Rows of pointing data
----
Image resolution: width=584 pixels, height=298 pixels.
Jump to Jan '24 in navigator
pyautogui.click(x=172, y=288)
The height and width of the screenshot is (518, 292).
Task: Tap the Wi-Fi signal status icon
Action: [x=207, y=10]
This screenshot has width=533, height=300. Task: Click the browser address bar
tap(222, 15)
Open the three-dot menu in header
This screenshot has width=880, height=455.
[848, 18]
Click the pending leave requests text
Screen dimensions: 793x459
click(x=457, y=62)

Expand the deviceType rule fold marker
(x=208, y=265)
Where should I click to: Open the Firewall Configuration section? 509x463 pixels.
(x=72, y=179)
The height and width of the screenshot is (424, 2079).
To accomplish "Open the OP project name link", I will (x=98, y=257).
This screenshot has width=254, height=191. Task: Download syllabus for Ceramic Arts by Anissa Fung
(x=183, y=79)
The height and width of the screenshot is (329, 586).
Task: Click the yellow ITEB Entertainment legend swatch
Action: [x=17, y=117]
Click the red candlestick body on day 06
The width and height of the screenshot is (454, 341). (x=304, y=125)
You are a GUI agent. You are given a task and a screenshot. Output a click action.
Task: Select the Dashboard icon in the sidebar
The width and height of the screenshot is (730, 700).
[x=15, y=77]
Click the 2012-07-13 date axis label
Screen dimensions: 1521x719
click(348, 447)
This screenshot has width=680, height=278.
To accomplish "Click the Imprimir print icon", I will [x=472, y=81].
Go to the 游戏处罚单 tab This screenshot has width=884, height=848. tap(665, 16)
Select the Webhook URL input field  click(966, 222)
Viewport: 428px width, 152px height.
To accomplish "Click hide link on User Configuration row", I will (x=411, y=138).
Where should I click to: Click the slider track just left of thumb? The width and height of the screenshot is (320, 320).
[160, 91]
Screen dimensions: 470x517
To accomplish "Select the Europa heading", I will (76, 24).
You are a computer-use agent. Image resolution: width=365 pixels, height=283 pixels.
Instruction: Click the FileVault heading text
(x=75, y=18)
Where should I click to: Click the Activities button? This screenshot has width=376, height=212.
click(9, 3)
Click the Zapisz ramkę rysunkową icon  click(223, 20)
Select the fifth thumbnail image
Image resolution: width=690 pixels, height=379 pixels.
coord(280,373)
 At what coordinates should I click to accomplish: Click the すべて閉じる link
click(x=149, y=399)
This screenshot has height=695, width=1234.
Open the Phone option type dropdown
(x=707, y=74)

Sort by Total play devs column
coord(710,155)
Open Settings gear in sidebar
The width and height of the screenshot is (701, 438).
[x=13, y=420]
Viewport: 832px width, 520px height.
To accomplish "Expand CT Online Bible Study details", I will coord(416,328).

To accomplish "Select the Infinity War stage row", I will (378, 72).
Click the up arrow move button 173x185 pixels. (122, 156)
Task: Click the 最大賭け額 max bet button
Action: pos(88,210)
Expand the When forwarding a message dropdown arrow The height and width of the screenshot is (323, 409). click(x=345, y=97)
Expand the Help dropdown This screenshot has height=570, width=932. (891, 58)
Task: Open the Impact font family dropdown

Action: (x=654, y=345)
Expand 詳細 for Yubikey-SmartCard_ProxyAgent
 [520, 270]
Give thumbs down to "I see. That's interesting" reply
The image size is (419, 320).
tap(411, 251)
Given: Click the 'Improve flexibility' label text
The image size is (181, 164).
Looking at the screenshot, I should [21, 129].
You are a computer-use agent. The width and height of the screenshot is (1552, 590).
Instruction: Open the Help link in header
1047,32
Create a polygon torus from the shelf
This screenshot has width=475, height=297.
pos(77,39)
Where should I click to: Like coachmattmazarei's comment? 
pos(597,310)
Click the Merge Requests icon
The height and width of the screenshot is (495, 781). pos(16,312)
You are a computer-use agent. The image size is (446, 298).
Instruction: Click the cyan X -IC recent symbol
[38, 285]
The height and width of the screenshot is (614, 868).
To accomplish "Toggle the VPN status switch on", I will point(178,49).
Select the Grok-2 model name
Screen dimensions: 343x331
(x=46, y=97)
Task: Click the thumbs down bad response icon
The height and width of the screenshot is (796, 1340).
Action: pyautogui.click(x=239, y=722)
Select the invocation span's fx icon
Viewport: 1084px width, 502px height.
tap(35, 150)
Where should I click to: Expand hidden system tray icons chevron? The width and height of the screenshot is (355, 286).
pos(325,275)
----
◆ What is being asked
Please copy out everything from the line containing "Expand the Help" down to the line containing "tap(411, 251)", both included, with the requests kept as they are. Scale every coordinate in the answers by 1.6 and round each result to a whole number, halves going up.

◆ Task response
Expand the Help dropdown This screenshot has height=570, width=932. (1426, 93)
Task: Open the Impact font family dropdown

Action: (x=1046, y=552)
Expand 詳細 for Yubikey-SmartCard_ProxyAgent
 [832, 432]
Give thumbs down to "I see. That's interesting" reply
The image size is (419, 320).
tap(658, 402)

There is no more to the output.